Однажды, когда девочки учились в старших классах — им было уже по семнадцать лет — Гаянэ позвала Наташу с собой.
— Куда?
— Да пошли.
Наталья покорно поплелась за Гаянкой. Девушки поднялись на чердак, вылезли на крышу. У Наташи дух захватило от высоты, красоты и страха, что делаешь что-то недозволительное. „А я здесь часто бываю“ — небрежно кинула Гаянэ: „Прихожу, сижу одна, мечтаю. Никто мне не мешает“. Как было написано выше, жить в интернате, как и в тюрьме, трудно, нет никакой возможности уединиться, побыть в своем настроении, помолиться.

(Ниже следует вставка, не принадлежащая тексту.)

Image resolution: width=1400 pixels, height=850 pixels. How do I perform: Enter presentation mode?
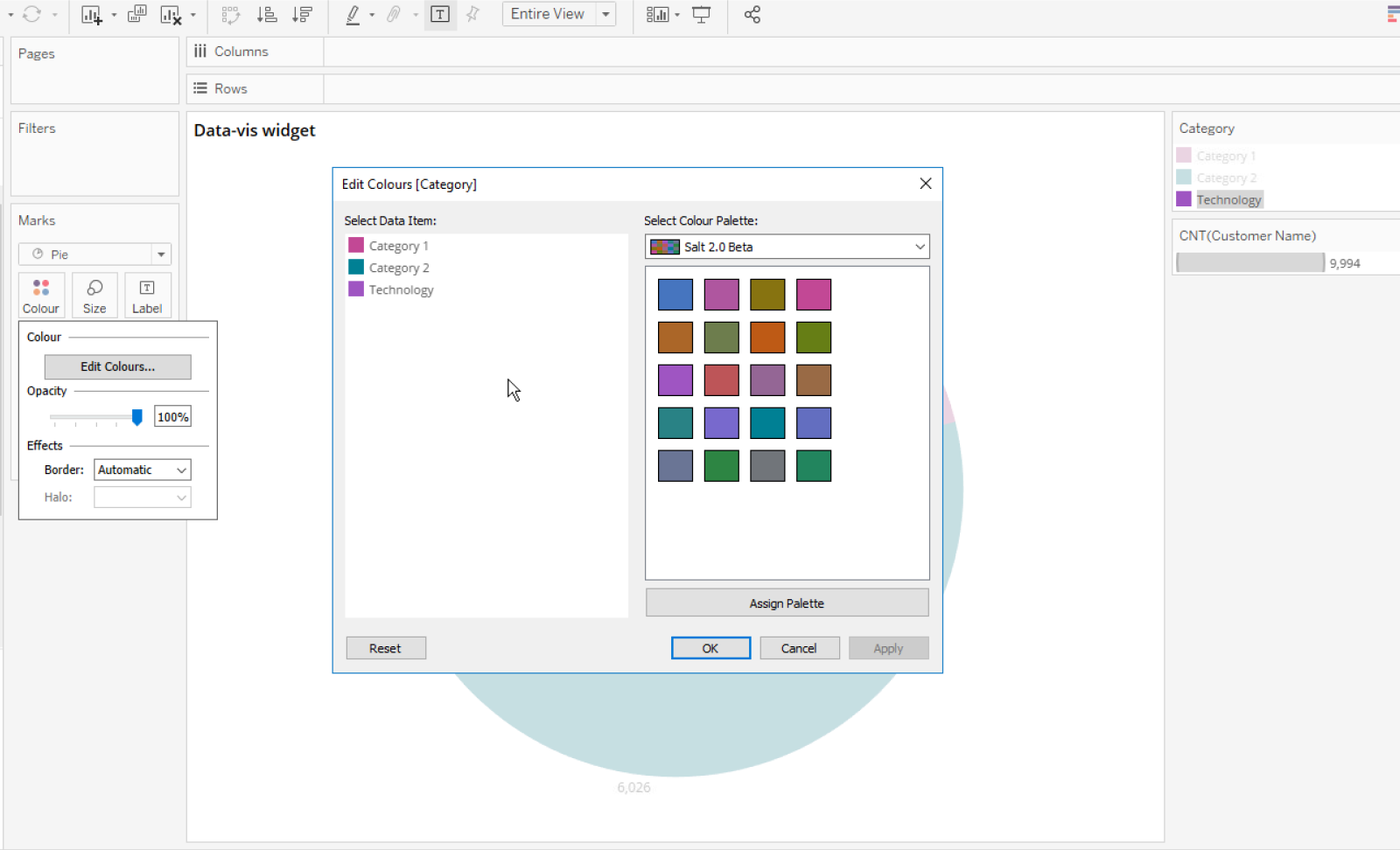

Девушки осторожненько уселись на крыше, и вдруг Гаянка вынимает длиннющую сигаретку — тоненькие польские сигареты со сладким названием „Зефир“. „Ты что куришь?“ — ужаснулась Наталья аморальности подруги, убежденная доселе, что Джигарханян — „хорошая девочка“. „А что? Я считаю, что ничего дурного в этом нет. Я же никому зла не причиняю. Может быть, себе немножко, но зато от этого худеют!“ — популярно объяснила Гаянэ причину своего безнравственного поведения и, убедив себя и Наталью в собственной хорошести, со спокойной совестью шикарно закурила.
„Гаянэ умная, интеллигентная девочка. Курение — богемная привычка“ тут же шепнул в Наташино ухо маленький чертик, всегда крутящийся около человека. „А можно и я попробую?“ — пролепетала Наташа. Гаянэ протянула, Наталья неловко взяла в рот дымящуюся сигаретку, боязливо вдохнула. Ничего приятного не испытала, разве что противный вкус во рту и мерзкую дрожь в руках и ногах — как будто что-то своровала. „Это потому, Тусик, что ты не умеешь затягиваться! Поэтому кайфа и не получаешь!“. Наташа сидела смотрела вниз и боялась свалиться.
Наталья всегда была очень упорной, она не умела быстро сдаваться. На следующий день, придя в раздевалку, где московские девочки курили тайком, Аринбасарова решительно потребовала: „Я тоже хочу курить, учите меня“. Девчонки обалдели, Наташа — комсорг класса, устраивавшая гонения на курящих, тоже пала жертвой этого соблазнительного порока. И девушки с готовностью принялись обучать Наталью, как правильно затягиваться.
Наташа взяла горящий чинарик сигареты „Дукат“, тогда они были очень популярны у молодежи — без фильтра в нарядных оранжевых пачках и всего за семь копеек! Наташа глубоко вдохнула… Лица замерли, ноги и руки одеревенели, раздевалка перевернулась. Девушка рухнула на пол, на затылке вылезла большущая шишка, курение совершенно не нравилось Наталье. Как бросать, так и начинать курить мучительно тяжело, необходима сила воли, но постепенно Наташа втянулась в эту пагубную привычку. Вдохновленная обожаемой Гаянкой, Наталья бегала с девчонками на чердак, прятала чинарики за батареи, от любопытных носов воспитателей мазала одеколоном зубы — все это носило характер азарта, приключения, свободомыслия.